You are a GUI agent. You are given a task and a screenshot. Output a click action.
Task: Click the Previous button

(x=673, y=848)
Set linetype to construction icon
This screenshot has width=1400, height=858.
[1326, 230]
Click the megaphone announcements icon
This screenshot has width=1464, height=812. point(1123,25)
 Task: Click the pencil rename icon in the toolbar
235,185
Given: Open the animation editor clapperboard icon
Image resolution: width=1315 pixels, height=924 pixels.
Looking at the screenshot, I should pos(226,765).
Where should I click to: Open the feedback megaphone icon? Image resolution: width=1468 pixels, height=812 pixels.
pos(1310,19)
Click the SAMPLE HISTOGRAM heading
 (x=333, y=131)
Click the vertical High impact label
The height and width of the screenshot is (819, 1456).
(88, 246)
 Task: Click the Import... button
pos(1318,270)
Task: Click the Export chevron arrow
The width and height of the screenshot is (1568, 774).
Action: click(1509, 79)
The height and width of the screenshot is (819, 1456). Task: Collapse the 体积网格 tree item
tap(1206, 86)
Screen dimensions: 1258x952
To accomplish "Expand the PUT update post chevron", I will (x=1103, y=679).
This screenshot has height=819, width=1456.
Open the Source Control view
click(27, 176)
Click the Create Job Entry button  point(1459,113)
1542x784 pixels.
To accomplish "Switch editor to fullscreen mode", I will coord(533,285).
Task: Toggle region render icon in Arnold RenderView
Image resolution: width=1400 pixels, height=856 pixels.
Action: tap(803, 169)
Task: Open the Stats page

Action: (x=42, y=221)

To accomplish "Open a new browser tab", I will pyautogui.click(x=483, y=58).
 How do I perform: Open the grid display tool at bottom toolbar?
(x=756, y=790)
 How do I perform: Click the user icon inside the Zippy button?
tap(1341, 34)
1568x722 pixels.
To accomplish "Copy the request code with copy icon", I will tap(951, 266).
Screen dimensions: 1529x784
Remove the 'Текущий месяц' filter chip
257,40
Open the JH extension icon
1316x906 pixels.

········

• WHAT YOU WILL DO: Keeping each line intact, set down the entire listing once more.

• TASK OUTPUT:
You are a GUI agent. You are given a task and a screenshot. Output a click action.
Task: Click the Previous button

(x=673, y=848)
Set linetype to construction icon
This screenshot has width=1400, height=858.
[1326, 230]
Click the megaphone announcements icon
This screenshot has width=1464, height=812. point(1123,25)
 Task: Click the pencil rename icon in the toolbar
235,185
Given: Open the animation editor clapperboard icon
Image resolution: width=1315 pixels, height=924 pixels.
Looking at the screenshot, I should pos(226,765).
Where should I click to: Open the feedback megaphone icon? Image resolution: width=1468 pixels, height=812 pixels.
pos(1310,19)
Click the SAMPLE HISTOGRAM heading
 (x=333, y=131)
Click the vertical High impact label
The height and width of the screenshot is (819, 1456).
(88, 246)
 Task: Click the Import... button
pos(1318,270)
Task: Click the Export chevron arrow
The width and height of the screenshot is (1568, 774).
Action: click(1509, 79)
The height and width of the screenshot is (819, 1456). Task: Collapse the 体积网格 tree item
tap(1206, 86)
Screen dimensions: 1258x952
To accomplish "Expand the PUT update post chevron", I will (x=1103, y=679).
This screenshot has height=819, width=1456.
Open the Source Control view
click(27, 176)
Click the Create Job Entry button  point(1459,113)
1542x784 pixels.
To accomplish "Switch editor to fullscreen mode", I will coord(533,285).
Task: Toggle region render icon in Arnold RenderView
Image resolution: width=1400 pixels, height=856 pixels.
Action: tap(803, 169)
Task: Open the Stats page

Action: (x=42, y=221)

To accomplish "Open a new browser tab", I will pyautogui.click(x=483, y=58).
 How do I perform: Open the grid display tool at bottom toolbar?
(x=756, y=790)
 How do I perform: Click the user icon inside the Zippy button?
tap(1341, 34)
1568x722 pixels.
To accomplish "Copy the request code with copy icon", I will tap(951, 266).
Screen dimensions: 1529x784
Remove the 'Текущий месяц' filter chip
257,40
Open the JH extension icon
1316x906 pixels.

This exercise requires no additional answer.